I tried a memOK!a few times, tried rearranging the Memory, removing some memory, re-placing the processor, clearing the RTC Ram, and anything else I could think of. Any help?


----------



## Tyree

Try using one stick of RAM at a time.
You can test RAM with MemTest one one stick at a time and let it make several passes.
I would also suggest you replace that HEC made PSU with a good quality unit.


----------



## Geekman314

I tried checking all of the RAM one at a time already. For every combination I tried, I hit memOK! and let it run through it's cycle about 5 times. I don't know if this is important, but everytime, when I boot the computer up, the screen doesn't go on, and the DRAM light stays red. When I hit memOK! it shutsdown, starts again and then starts blinking slowly for about 15 seconds. Then it shuts down again, and repeats the process (by itself) but each time it repeats, the light blinks faster. By about the 15th time, it is blinking VERY fast, and then it shutsdown, starts again and doesn't blink at all.


----------



## Wrench97

Bench test it to ensure it's not shorted to the case, double check the CPU is inserted correctly and there are no bent contact pads in the motherboard socket.
>> http://www.techsupportforum.com/forums/f255/how-to-bench-test-troubleshoot-your-system-171424.html


----------



## Geekman314

Hey. I fixed it. I did what you said, and I benched it. Not surpisingly, it worked. After that, I put it in the case again, and what do you know, it didn't work.
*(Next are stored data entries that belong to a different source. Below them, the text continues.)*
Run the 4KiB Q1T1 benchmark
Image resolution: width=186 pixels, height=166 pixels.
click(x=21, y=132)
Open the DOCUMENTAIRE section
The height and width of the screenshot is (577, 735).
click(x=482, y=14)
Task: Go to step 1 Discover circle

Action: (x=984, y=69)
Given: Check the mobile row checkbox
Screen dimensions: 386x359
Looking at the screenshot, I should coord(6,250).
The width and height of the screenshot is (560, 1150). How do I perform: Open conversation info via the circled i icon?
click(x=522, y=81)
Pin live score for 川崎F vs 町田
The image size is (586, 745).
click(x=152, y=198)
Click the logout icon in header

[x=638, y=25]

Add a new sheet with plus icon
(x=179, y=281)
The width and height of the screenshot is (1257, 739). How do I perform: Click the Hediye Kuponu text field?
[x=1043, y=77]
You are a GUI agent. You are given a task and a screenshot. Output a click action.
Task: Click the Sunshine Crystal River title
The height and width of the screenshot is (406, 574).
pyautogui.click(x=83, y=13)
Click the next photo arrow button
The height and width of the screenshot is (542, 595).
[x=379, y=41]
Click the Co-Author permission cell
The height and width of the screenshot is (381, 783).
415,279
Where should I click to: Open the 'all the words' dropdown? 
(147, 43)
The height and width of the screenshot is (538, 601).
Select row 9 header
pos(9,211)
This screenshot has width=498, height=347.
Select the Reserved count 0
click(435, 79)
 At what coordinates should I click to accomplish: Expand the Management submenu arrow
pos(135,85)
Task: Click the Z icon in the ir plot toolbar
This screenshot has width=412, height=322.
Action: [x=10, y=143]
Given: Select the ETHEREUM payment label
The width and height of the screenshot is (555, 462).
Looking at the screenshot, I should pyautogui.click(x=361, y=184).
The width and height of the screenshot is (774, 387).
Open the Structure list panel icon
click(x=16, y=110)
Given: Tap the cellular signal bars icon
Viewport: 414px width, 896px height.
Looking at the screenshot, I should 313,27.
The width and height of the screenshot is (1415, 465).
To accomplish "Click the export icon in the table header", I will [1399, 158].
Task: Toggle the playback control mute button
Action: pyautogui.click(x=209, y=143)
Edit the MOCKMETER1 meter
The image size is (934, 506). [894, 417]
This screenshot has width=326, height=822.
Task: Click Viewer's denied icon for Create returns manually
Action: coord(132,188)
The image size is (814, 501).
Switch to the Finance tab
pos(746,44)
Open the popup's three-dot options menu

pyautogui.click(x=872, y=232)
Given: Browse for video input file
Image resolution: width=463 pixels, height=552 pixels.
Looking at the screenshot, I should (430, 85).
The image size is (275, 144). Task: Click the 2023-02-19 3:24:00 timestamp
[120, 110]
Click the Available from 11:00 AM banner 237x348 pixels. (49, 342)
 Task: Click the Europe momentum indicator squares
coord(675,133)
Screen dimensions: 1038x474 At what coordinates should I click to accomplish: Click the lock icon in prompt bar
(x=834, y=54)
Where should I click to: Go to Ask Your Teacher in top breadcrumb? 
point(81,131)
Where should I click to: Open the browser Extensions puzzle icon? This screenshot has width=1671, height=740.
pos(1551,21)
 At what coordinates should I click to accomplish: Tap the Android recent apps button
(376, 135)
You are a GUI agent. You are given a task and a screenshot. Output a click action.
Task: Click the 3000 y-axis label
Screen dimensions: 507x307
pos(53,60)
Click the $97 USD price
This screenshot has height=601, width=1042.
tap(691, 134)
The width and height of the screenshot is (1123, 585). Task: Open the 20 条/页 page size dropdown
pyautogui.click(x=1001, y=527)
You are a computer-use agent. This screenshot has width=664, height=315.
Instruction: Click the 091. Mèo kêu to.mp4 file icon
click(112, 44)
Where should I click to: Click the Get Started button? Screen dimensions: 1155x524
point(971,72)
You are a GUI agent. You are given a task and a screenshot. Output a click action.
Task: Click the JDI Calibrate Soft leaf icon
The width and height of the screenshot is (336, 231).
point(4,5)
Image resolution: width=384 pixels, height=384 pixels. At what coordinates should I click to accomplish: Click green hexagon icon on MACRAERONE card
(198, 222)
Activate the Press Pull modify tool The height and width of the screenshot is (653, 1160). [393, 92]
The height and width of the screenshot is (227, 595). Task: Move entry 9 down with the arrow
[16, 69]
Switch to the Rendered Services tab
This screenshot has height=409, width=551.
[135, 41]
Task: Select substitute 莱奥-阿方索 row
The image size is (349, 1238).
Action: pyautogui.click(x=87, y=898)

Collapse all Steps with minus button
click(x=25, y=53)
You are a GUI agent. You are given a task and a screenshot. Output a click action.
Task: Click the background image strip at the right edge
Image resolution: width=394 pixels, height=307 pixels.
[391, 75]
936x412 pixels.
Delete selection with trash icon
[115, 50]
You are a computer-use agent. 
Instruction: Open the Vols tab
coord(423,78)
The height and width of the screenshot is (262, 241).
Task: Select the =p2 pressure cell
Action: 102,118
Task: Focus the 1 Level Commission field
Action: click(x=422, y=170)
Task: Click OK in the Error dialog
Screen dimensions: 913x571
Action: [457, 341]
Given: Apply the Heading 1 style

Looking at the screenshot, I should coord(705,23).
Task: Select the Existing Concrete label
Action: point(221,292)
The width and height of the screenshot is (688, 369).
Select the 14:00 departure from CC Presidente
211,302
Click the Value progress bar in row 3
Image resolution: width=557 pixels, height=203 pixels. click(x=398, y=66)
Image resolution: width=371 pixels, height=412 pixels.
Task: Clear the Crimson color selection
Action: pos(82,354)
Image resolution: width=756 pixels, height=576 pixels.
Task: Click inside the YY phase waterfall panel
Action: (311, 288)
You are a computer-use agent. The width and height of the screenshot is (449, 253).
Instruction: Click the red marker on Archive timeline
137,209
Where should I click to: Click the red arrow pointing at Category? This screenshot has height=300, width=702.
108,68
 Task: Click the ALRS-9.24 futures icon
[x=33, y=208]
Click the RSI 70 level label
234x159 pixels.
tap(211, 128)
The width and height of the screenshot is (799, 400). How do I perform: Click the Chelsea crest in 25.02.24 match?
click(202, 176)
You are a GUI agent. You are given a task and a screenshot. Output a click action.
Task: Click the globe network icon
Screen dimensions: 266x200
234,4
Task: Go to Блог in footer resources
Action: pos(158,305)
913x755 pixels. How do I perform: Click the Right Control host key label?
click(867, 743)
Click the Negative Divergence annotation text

Eventually, after about an hour tinkering with it, I finally figured out that for some reason, when I put one specific screw into the motherboard, it stopped working, but when I took it out, It started working again. I don't understand why that screw could make my ram freak out, but it did. Thanks for the help, my computer is now working!


----------



## Wrench97

Sounds like you may have a standoff out of place, what case are you using?


----------